→ Requirement
Return each record exactly as it appears, so that nothing is dropped or altered.

---+---

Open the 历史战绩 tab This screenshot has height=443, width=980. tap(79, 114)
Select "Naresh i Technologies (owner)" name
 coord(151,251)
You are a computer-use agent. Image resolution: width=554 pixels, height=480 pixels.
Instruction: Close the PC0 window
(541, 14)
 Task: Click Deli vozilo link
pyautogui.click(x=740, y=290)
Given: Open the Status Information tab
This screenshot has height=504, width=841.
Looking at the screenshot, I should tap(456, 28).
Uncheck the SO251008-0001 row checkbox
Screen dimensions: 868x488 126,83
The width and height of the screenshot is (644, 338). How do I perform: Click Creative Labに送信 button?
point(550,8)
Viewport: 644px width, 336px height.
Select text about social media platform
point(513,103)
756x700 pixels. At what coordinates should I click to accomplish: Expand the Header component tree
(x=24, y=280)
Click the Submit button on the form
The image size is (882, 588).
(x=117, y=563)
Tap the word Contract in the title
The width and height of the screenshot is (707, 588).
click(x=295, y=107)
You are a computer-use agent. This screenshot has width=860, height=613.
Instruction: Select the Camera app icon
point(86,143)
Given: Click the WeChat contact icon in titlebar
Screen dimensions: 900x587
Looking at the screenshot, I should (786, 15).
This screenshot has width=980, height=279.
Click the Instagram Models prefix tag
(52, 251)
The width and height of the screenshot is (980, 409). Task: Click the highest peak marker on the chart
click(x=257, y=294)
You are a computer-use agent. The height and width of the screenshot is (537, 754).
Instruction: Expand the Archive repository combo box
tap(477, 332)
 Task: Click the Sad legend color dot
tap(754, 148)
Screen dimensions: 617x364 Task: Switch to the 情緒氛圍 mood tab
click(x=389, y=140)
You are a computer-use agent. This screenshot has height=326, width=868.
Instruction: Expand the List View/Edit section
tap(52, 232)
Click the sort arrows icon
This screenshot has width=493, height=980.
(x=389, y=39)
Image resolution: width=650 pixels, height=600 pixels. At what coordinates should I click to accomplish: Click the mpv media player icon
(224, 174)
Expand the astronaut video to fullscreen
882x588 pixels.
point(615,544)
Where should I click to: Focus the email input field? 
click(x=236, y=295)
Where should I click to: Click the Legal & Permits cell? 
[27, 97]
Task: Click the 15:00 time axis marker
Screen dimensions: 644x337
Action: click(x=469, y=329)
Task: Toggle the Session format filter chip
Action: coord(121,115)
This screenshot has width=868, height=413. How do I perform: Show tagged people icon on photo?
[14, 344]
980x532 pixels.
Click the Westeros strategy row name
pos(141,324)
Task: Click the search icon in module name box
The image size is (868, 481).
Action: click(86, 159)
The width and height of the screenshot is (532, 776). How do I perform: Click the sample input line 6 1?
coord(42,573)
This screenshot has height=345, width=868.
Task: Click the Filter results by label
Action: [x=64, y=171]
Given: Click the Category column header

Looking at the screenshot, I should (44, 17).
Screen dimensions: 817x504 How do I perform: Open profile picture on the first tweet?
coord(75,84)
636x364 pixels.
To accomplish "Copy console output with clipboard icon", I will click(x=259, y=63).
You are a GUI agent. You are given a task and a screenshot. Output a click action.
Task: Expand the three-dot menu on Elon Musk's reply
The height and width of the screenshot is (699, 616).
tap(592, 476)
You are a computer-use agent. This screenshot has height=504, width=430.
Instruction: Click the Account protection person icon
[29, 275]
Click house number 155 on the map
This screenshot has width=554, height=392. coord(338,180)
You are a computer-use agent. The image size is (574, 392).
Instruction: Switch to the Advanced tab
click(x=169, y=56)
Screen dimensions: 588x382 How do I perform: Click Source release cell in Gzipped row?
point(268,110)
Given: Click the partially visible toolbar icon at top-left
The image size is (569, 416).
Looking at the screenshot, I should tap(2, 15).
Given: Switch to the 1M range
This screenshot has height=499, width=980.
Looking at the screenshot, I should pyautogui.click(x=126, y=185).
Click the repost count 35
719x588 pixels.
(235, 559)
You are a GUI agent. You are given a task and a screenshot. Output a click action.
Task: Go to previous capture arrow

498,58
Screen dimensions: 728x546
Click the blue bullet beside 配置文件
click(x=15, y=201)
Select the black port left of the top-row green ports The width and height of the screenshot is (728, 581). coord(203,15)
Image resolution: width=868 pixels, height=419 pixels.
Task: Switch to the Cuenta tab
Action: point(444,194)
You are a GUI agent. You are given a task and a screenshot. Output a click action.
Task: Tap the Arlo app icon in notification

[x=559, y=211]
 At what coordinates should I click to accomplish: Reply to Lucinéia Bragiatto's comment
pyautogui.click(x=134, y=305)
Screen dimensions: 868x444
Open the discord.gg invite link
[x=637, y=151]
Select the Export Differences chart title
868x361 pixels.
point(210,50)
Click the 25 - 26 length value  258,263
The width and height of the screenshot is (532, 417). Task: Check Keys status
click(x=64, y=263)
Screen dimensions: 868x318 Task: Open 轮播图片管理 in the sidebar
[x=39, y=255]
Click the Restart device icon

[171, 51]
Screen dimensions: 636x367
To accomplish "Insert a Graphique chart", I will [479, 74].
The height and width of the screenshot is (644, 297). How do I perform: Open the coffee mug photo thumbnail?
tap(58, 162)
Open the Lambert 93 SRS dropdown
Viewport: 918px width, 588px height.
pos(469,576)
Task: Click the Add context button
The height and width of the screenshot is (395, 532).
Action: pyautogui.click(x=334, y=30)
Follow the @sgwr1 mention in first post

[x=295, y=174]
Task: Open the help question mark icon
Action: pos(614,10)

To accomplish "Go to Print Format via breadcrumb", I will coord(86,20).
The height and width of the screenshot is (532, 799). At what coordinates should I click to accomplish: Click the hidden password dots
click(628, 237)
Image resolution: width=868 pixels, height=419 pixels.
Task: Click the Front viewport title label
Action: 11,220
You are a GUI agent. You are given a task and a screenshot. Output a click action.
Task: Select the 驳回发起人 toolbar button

---+---

→ Answer to this exercise
Open the 历史战绩 tab This screenshot has height=443, width=980. tap(79, 114)
Select "Naresh i Technologies (owner)" name
 coord(151,251)
You are a computer-use agent. Image resolution: width=554 pixels, height=480 pixels.
Instruction: Close the PC0 window
(541, 14)
 Task: Click Deli vozilo link
pyautogui.click(x=740, y=290)
Given: Open the Status Information tab
This screenshot has height=504, width=841.
Looking at the screenshot, I should tap(456, 28).
Uncheck the SO251008-0001 row checkbox
Screen dimensions: 868x488 126,83
The width and height of the screenshot is (644, 338). How do I perform: Click Creative Labに送信 button?
point(550,8)
Viewport: 644px width, 336px height.
Select text about social media platform
point(513,103)
756x700 pixels. At what coordinates should I click to accomplish: Expand the Header component tree
(x=24, y=280)
Click the Submit button on the form
The image size is (882, 588).
(x=117, y=563)
Tap the word Contract in the title
The width and height of the screenshot is (707, 588).
click(x=295, y=107)
You are a computer-use agent. This screenshot has width=860, height=613.
Instruction: Select the Camera app icon
point(86,143)
Given: Click the WeChat contact icon in titlebar
Screen dimensions: 900x587
Looking at the screenshot, I should (786, 15).
This screenshot has width=980, height=279.
Click the Instagram Models prefix tag
(52, 251)
The width and height of the screenshot is (980, 409). Task: Click the highest peak marker on the chart
click(x=257, y=294)
You are a computer-use agent. The height and width of the screenshot is (537, 754).
Instruction: Expand the Archive repository combo box
tap(477, 332)
 Task: Click the Sad legend color dot
tap(754, 148)
Screen dimensions: 617x364 Task: Switch to the 情緒氛圍 mood tab
click(x=389, y=140)
You are a computer-use agent. This screenshot has height=326, width=868.
Instruction: Expand the List View/Edit section
tap(52, 232)
Click the sort arrows icon
This screenshot has width=493, height=980.
(x=389, y=39)
Image resolution: width=650 pixels, height=600 pixels. At what coordinates should I click to accomplish: Click the mpv media player icon
(224, 174)
Expand the astronaut video to fullscreen
882x588 pixels.
point(615,544)
Where should I click to: Focus the email input field? 
click(x=236, y=295)
Where should I click to: Click the Legal & Permits cell? 
[27, 97]
Task: Click the 15:00 time axis marker
Screen dimensions: 644x337
Action: click(x=469, y=329)
Task: Toggle the Session format filter chip
Action: coord(121,115)
This screenshot has width=868, height=413. How do I perform: Show tagged people icon on photo?
[14, 344]
980x532 pixels.
Click the Westeros strategy row name
pos(141,324)
Task: Click the search icon in module name box
The image size is (868, 481).
Action: click(86, 159)
The width and height of the screenshot is (532, 776). How do I perform: Click the sample input line 6 1?
coord(42,573)
This screenshot has height=345, width=868.
Task: Click the Filter results by label
Action: [x=64, y=171]
Given: Click the Category column header

Looking at the screenshot, I should (44, 17).
Screen dimensions: 817x504 How do I perform: Open profile picture on the first tweet?
coord(75,84)
636x364 pixels.
To accomplish "Copy console output with clipboard icon", I will click(x=259, y=63).
You are a GUI agent. You are given a task and a screenshot. Output a click action.
Task: Expand the three-dot menu on Elon Musk's reply
The height and width of the screenshot is (699, 616).
tap(592, 476)
You are a computer-use agent. This screenshot has height=504, width=430.
Instruction: Click the Account protection person icon
[29, 275]
Click house number 155 on the map
This screenshot has width=554, height=392. coord(338,180)
You are a computer-use agent. The image size is (574, 392).
Instruction: Switch to the Advanced tab
click(x=169, y=56)
Screen dimensions: 588x382 How do I perform: Click Source release cell in Gzipped row?
point(268,110)
Given: Click the partially visible toolbar icon at top-left
The image size is (569, 416).
Looking at the screenshot, I should tap(2, 15).
Given: Switch to the 1M range
This screenshot has height=499, width=980.
Looking at the screenshot, I should pyautogui.click(x=126, y=185).
Click the repost count 35
719x588 pixels.
(235, 559)
You are a GUI agent. You are given a task and a screenshot. Output a click action.
Task: Go to previous capture arrow

498,58
Screen dimensions: 728x546
Click the blue bullet beside 配置文件
click(x=15, y=201)
Select the black port left of the top-row green ports The width and height of the screenshot is (728, 581). coord(203,15)
Image resolution: width=868 pixels, height=419 pixels.
Task: Switch to the Cuenta tab
Action: point(444,194)
You are a GUI agent. You are given a task and a screenshot. Output a click action.
Task: Tap the Arlo app icon in notification

[x=559, y=211]
 At what coordinates should I click to accomplish: Reply to Lucinéia Bragiatto's comment
pyautogui.click(x=134, y=305)
Screen dimensions: 868x444
Open the discord.gg invite link
[x=637, y=151]
Select the Export Differences chart title
868x361 pixels.
point(210,50)
Click the 25 - 26 length value  258,263
The width and height of the screenshot is (532, 417). Task: Check Keys status
click(x=64, y=263)
Screen dimensions: 868x318 Task: Open 轮播图片管理 in the sidebar
[x=39, y=255]
Click the Restart device icon

[171, 51]
Screen dimensions: 636x367
To accomplish "Insert a Graphique chart", I will [479, 74].
The height and width of the screenshot is (644, 297). How do I perform: Open the coffee mug photo thumbnail?
tap(58, 162)
Open the Lambert 93 SRS dropdown
Viewport: 918px width, 588px height.
pos(469,576)
Task: Click the Add context button
The height and width of the screenshot is (395, 532).
Action: pyautogui.click(x=334, y=30)
Follow the @sgwr1 mention in first post

[x=295, y=174]
Task: Open the help question mark icon
Action: pos(614,10)

To accomplish "Go to Print Format via breadcrumb", I will coord(86,20).
The height and width of the screenshot is (532, 799). At what coordinates should I click to accomplish: Click the hidden password dots
click(628, 237)
Image resolution: width=868 pixels, height=419 pixels.
Task: Click the Front viewport title label
Action: 11,220
You are a GUI agent. You are given a task and a screenshot. Output a click action.
Task: Select the 驳回发起人 toolbar button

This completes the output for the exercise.